Annexe : Saint-Pons en 1853
Sur la prière instante de l’Évêque, le Recteur Godron qui devait aller à Saint-Pons rend visite au Petit Séminaire. Le 18 juin 1853, il en fait un compte rendu au ministre de l’IP :
« Sous le rapport matériel le Petit Séminaire ne laisse rien à désirer ; il est placé dans un bâtiment qui servait autrefois d’Évêché… il est bien approprié à sa destination.., on a dû y faire de grosses dépenses… Les dortoirs sont vastes et parfaitement aérés ; les lits sont entourés de rideaux pour la nuit. Le directeur est décidé à les supprimer pour rendre la surveillance plus facile. Il y a une magnifique salle de récréation entièrement couverte en verre et précieuse dans un pays de montagne où il pleut fréquemment… On y trouve une magnifique collection d’instruments de physique et également les objets les plus indispensables pour un cours de chimie.
L’organisation des classes s’éloigne complètement de celle de nos établissements publics. On y a adopté le plan d’étude de l’ancien collège de Sorèze. Les classes ne durent qu’une heure et il y en a 4 par jour. Chaque professeur ne s’occupe que d’un seul objet d’enseignement ; deux sont chargés des classes de latin, deux des classes de français, un des classes de grec, un d’histoire et géo, un de philosophie, un enfin des sciences physiques et des maths. Les auteurs des manuels sont ceux de nos lycées.
J’ai été assez satisfait de l’instruction des élèves ; en rhétorique et en seconde surtout j’ai trouvé de bons devoirs…
L’ordre paraît régner dans cette maison…
Il y a 85 élèves ; presque tous sont pensionnaires.
(Archives nationales F 17 8829)
Sources et bibliographie sommaires :
- Archives nationales, série F 17, et Archives départementales de l’Hérault, série T, non classée à l’époque du dépouillement de ces dossiers.
- Cholvy, Le Diocèse de Montpellier, Beauchesne, 1976 et autres ouvrages et articles du même auteur.

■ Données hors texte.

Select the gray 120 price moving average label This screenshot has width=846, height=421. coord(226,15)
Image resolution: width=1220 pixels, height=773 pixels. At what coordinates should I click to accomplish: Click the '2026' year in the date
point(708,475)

- Rouèt (Abbé A.) Vie de l’abbé Martin, Montpellier, 1869, Imp Gras Granier (Chanoine), Le Petit Séminaire de Saint-Pons, 1609-1906, Montpellier, La Charité, 1908
- Secondy Louis, Les Établissements secondaires libres et les petits séminaires de l’Académie de Montpellier de 1854 à 1924, 1974, Université P. Valéry, thèse 3e cycle (bibliographie complète sur cette maison, p. 464-465).
- Pour comparaison avec la vie quotidienne des autres établissements, voir en particulier, Histoire du Lycée de Montpellier, Presses du Languedoc/Max Chaleil Éditeur, Montpellier, 1988
- L’Écho du Sembel, Bulletin des parents et des anciens ; Passim, en particulier les numéros des années 1950.